OF CABBAGES AND KINGS
“He said to think is to be full of sorrow
It’s true when we think of the money we borrow
But not true when there are promises of love tomorrow
That should be the nightingale’s song.
He said here we sit and hear each other groan.
That’s true when you have an arthritic bone
But not true when your path with roses is strown
That should have been his nightingale’s song.”
— From Keats Waaley Geeths by Bachchoo
There was a cruel rhyme we inherited in school — a rude abuse of people whom we would now call ‘dimensionally challenged’. It went:
Eating too much
Since the last word rhymes with ‘fatty’ and isn’t pronounced ending in ‘aathi’ as we Indians would say it, I take it that the slur on ‘kilogrammatically challenged’ (one has to be so careful these days) people came from the Brits of the Raj.
Even so, in the same years of my youth in Pune there was a song which went:
“Sugar, my pretty sugar
Every pound that makes you round I idolise
Sugar, my pretty Sugar,
Put that sugar back and love back in my eyes.”
This expression of love for a lady of dimension, with the attribution of her attractive shape to sugar, was a positive paean to ampleness.
Later in life, making my familiarity with Caribbean culture in multi-ethnic London, I came across the reggae song whose lyrics were:
“Hey fatty boom-boom
Lemme tell you something…”
Which pronounced the amount of the singer’s love to be proportionate to the size of the beloved.
These were positive images, but now the mean British government of Boris Johnson, no scarecrow himself, has published statistics proving that obesity costs the National Health Service literally billions of pounds dealing with the diseases and disorders to which ‘obese’ people are prone.
As a consequence, the government has launched a campaign to discourage people from eating “junk foods” and drinking sugary drinks.
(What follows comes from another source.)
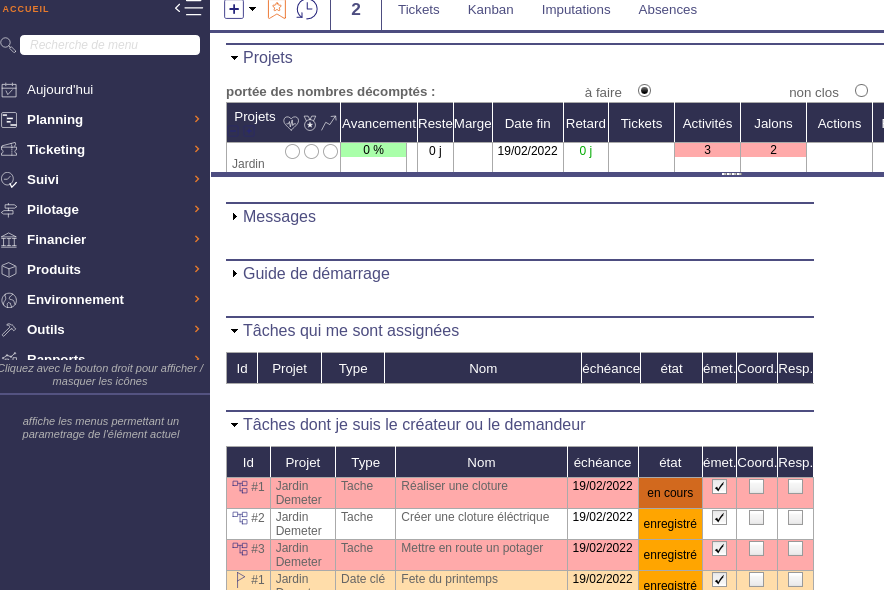Image resolution: width=884 pixels, height=590 pixels.
Task: Click the green 0 % progress bar for Jardin
Action: tap(374, 149)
The campaign doesn’t ban junk foods. The British government can’t close down McDonalds or Kentucky Fried Chicken.
It can’t, as once George Fernandes did in India, ban Coca Cola.
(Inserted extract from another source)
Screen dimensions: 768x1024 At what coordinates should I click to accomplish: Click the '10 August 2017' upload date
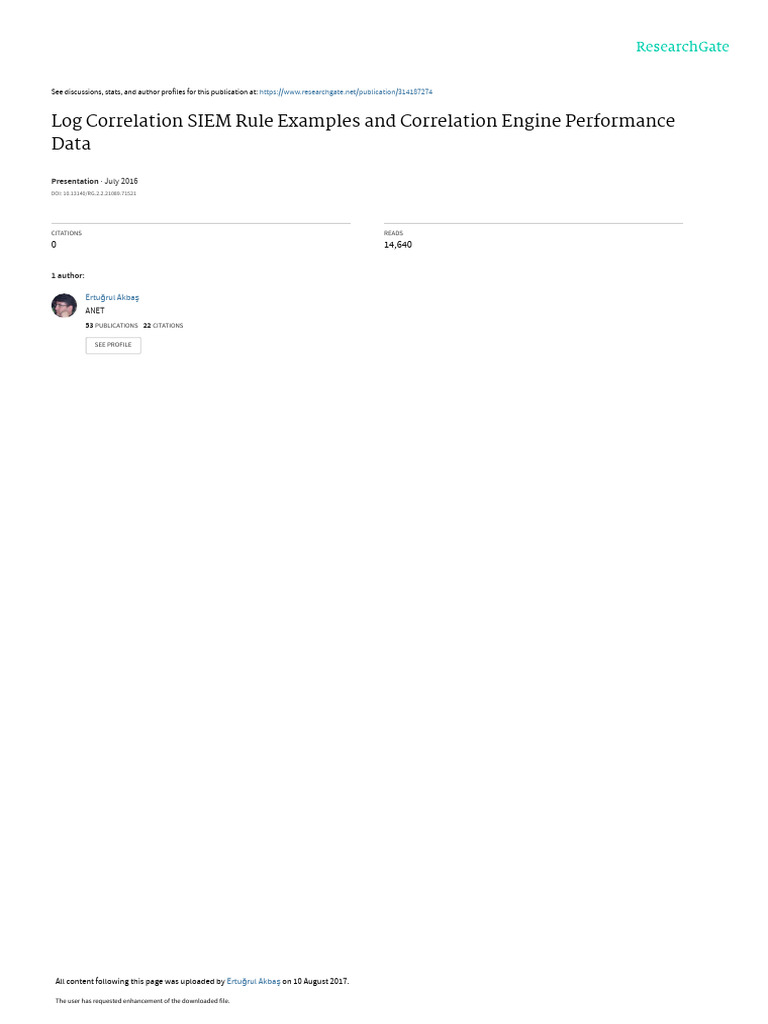[x=320, y=981]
Instead they have taken the public relations route. They will ban, for certain hours in the week, mind you, advertising which sells junk food.
I have, gentle reader, no knowledge or statistic about whether advertisements for junk food get people to eat it.
I know that people who pay for advertising are much cannier than the poor old Parsi at gauging whether they are getting their money’s worth by peddling their products on TV or billboards or through subliminal persuasion on the net.
But the question is, will this BoJo government’s ban on fattening products for a few hours a week actually achieve a reduction in people eating junk foods and subsequently a reduction in people becoming obese through the months and years and then finally resulting in the National Health Service not having to spend billions on diabetes, clotted arteries and now a pronounced proneness to Covid-19 amongst ‘obese’ people?
The irony of this initiative is that at the same time as this partial ban on advertising goes ahead, the Chancellor, Rishi Sunak, offers the population of Britain a fifty per cent discount paid for by the government when they go out and buy a meal on certain days of the week from a restaurant — or from McDonalds, from KFC or the other junk food outlets.
The right hand doesn’t know what the left hand is handing out!
And day after day, gentle reader, the British television tells me that people with ‘underlying conditions’, such as obesity have died of the coronavirus epidemic.
Has there ever been a time, in this era of instant news transmission through the TV screen and the Internet, when the number of deaths from the virus plague in several nations are displayed and mulled over several times a day? In the decades before this plague the only numericals displayed through or on these media were cricket or football scores.
Now each night, as I switch on the BBC news programmes to try and get a laugh out of the latest policies and pronouncements of Donald Trump or Priti ‘clueless’ Patel, my consciousness is invaded with statistics of death.
At my age, my friends, one has contemplated death through the recesses of imagination and the experience of friends and dear ones dying. As one of my friends said “we are all on the runway” and one contemplates the inevitable in all sorts of philosophical ways.
But the Covid plague has now forced upon us death as a daily statistic. The UK government determines whether holidaymakers should go to Spain or Greece this summer on the basis of these international bring-out-your-dead figures.
The same figures determine whether Leicester or Blackburn should be subjected to further lockdown. And I am sure that applies to Mumbai and perhaps Bhopal as well.
The shared statistics, which seem to determine who can travel from where to where, give a new meaning or urgency to the concept of ‘globalisation’.
Already the UK government, with the third largest proportion of deaths through Covid, has declared over a hundred other countries as no-go zones to which people shouldn’t travel and from which people are not welcome in Britain.
I would rather not think about deaths worldwide — not every evening when I switch on the news — but there is no option. Our throats are under the knee of this crisis and for this time, the world community’s attention has to be drawn to the hazards of the invasion of another ‘creature’ with the potential to kill us.
Our faith has to be invested, not in the shameless, exploitative, dishonest and criminal nostrums of charlatans who profess to find ‘cures’ or preventives for Covid, but in the science that is looking for a vaccine. When we have one, TV numbers will again be about scores in games rather about deaths.